The problem at hand is that when the parent plerdwatcher sees a change -- a new post, for example -- and updates its internal DB to match, the child process has no way of knowing about it. So, if someone sends that new post a legitimate webmention, the child process receiving it will think: this target matches no post I know about! And then it will reject it.

PLERD_HOME could be an environment variable

Inspired from Perl, Java, et al, plerd could have a notion of a home directory which it can at least find the conf file. That way, the following "just works":

$ plerdall --init (accept defaults)
$ export PLERD_HOME=$HOME/plerd
$ plerdall # any action

This can be implemented like:

if (!defined $config_file && exists $ENV{PLERD_HOME}) {
$config_file = "$ENV{PLERD_HOME}/conf/plerd.conf";
}

Given that maybe only the config file lives there, the better option might be to have the default config file be $HOME/.plerd.conf?

That implementation is slicker:

if (!defined $config_file && -e "$ENV{HOME}/.plerd.conf") {
$config_file = "$ENV{HOME}/.plerd.conf";
}

Something to ponder.

Whatever you decide, after a user runs plerdall, I would suggest that plerdall should just work if all defaults were accepted.

Non-reply webmentions can get mis-categorized as replies

It appears that if a page named as a webmention source contains any u-in-reply-to links, then Plerd will see treat every link on the page as a reply. So if a post as a reply-to link to some other blog, and then a non-reply link to the Plerd-managed blog in question, Plerd will erroneously display the latter as a reply.

(This might be an issue with the underlying Web::Mention Perl module. Which, it turns out, is also under my management...)

Code blocks?

Trying to add a code block using the standard method (3 backticks) results in a wrapped block of code rather than each line on a new line. Also the alternative method 3~s does not work at all...

What am I doing wrong?

Set up perltidy

This repository should be set up with perltidy (or its moral equivalent).

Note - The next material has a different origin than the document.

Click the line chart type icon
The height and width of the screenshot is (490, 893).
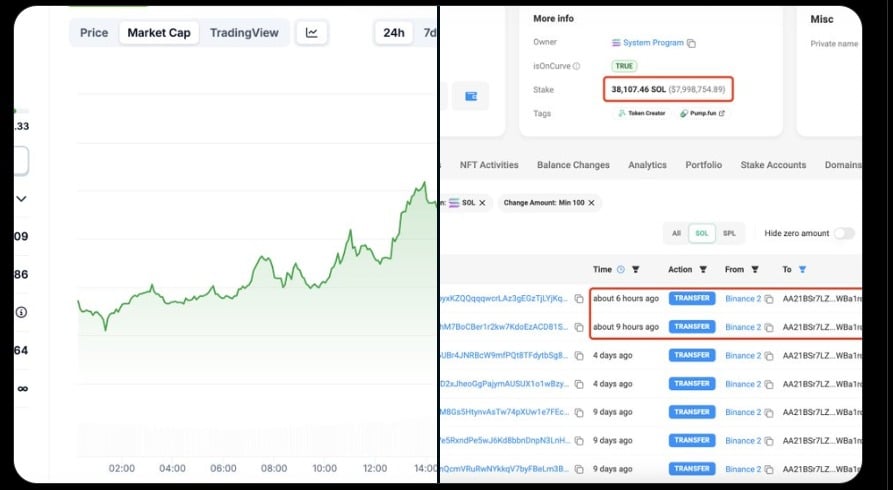click(x=312, y=33)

I would expect this to involve the addiction of a .tidyallrc file, and a tidiness-check to the tests.

plerdall --help should be a thing

As I write this, plerdall --help does this:


jjohn@www:~$ plerdall --help
Unknown option: help
Can't start /usr/local/bin/plerdall: I can't find a Plerd config file in /home/jjohn/plerd.conf,
/home/jjohn/conf/plerd.conf, /home/jjohn/.plerd, or in /usr/local/bin/../conf/plerd.conf, and no other location was specified as a command-line argument. at /usr/local/share/perl/5.24.1/Plerd/Util.pm line 39.

I have observed that --help is a widely adopted convention of many apps. plerdall should consider implementing this.

Web-printed dates don't account for time zones

The date of a blog post on the website is always in UTC, such that if I publish an entry on January 1 at 9 PM Eastern time, it shows up dated January 2. I would prefer that it reflect the server's local time zone.

CRLF newlines in source files mess up publication

If a post's source file uses CRLF (a.k.a. "Windows") newlines instead of nice tidy LF ("Unix") ones, then Plerd will be prevented from publishing because it can't read the post's metadata attributes properly.

(I would often see this expressed as The "time" attribute is not in W3C format. in plerdall error message or as a plerdwatcher log entry.)

Plerd should either accept CRLFs, or fail with a more appropriate error message.